Moving Sum

Do you have a question? Post it now! No Registration Necessary

Translate This Thread From English to

Threaded View
Hi to all,

The sum or average of a certain number of samples (for ex. the last 100
values received) have to be checked constantly against a threshold.

I thought of implementing this by keeping a "Moving Sum" which will work by
adding the new value and subtracting the oldest. I think that can be
implemented by adding to a register the value just arriving and subtracting
the value coming out of an 100 word deep shift register.

Now, if a longer sum has to be checked then there is a memory problem
because a lot of values have to be stored. In addition more than one "Moving
Sums" is needed so if I use the above implementation I will have in addition
to store the same data more than once (for ex. the 1000 word Shift Register
will include the 100 word S.R. data).

Any idea of how this could be implemented?

The final system will have to keep 10 moving sums with the largest being
250,000 (8-bit) values for each of the 16 independent input channels.

Help to the design problem will be appreciated and acknowledged.



Christos Zamantzas
CERN, European Organization for Nuclear Research
Div. AB/BDI/BL                         tel: +41 22 767 3409
CH-1211 Geneva 23                  fax: +41 22 767 9560

Re: Moving Sum
Quoted text here. Click to load it

Can you cheat?  That is, instead of having a 250,000 deep moving sum,
have it be 250,000 deep but only at intervals of every 1000 samples?  

The other option is once you have to go off-chip for memory for the
FIFO's, the size doesn't matter much because you can easily just throw
~1GB of DRAM on the other side.
Nicholas C. Weaver                       

Re: Moving Sum
Another option, if you're using Xilinx parts, is to take advantage of those
SRL16's.  In V2P parts (and I think V2) there are 2 per slice.  With 64 of
these guys cascaded together, you've got a 1-bit wide, 1024-bit long moving
sum (barrel shift down for the average).  That's 32 slices, or 8 CLB's per
bit-width, depending on the level of abstraction you like to think about.

== Given exercise ==
Please put this sentence from the moving sum thread above into Spanish: "The final system will have to keep 10 moving sums with the largest being 250,000 (8-bit) values for each of the 16 independent input channels."

== Provided information ==
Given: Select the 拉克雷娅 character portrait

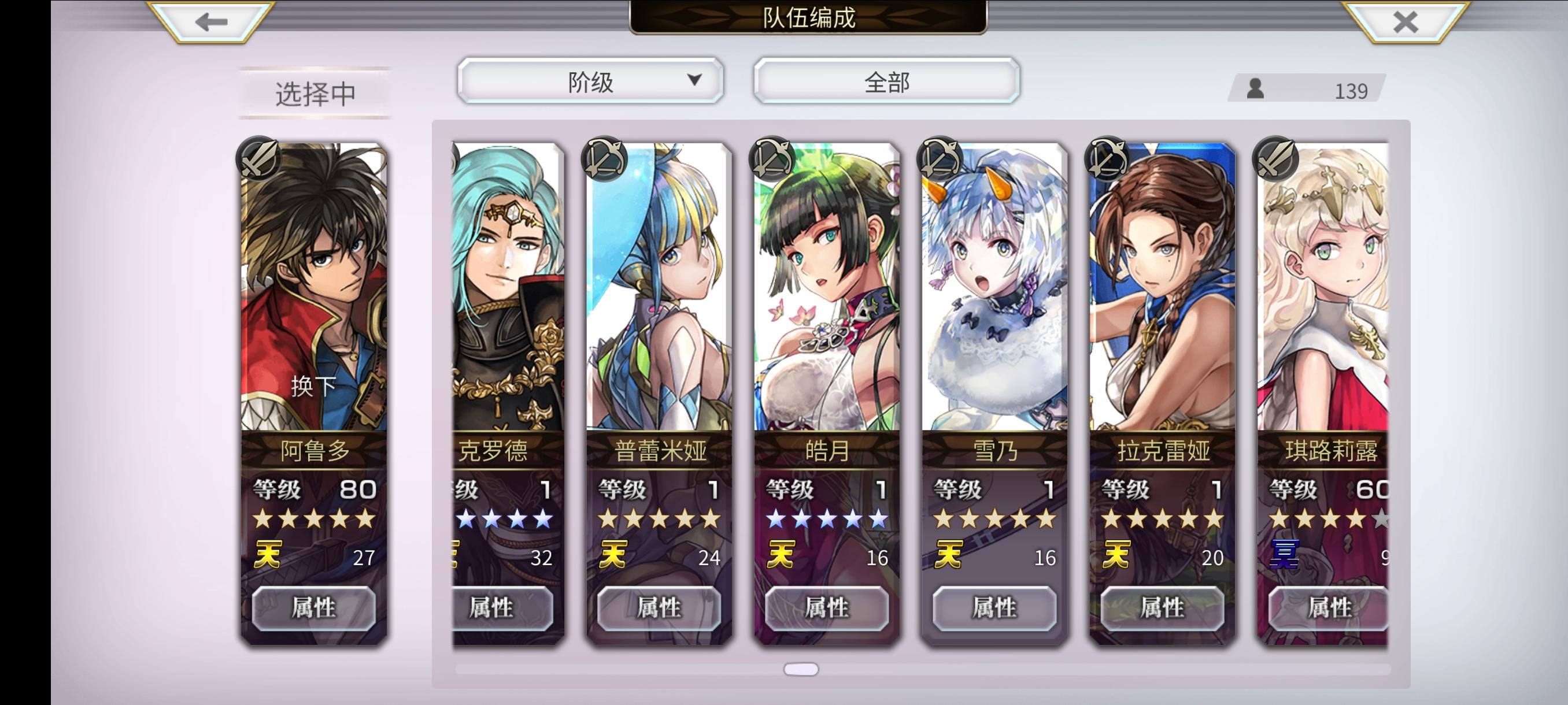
---
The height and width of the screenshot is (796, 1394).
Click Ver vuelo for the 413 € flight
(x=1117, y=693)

== Problem solution ==
El sistema final tendrá que mantener 10 sumas móviles, la mayor de las cuales será de 250.000 valores (de 8 bits) para cada uno de los 16 canales de entrada independientes.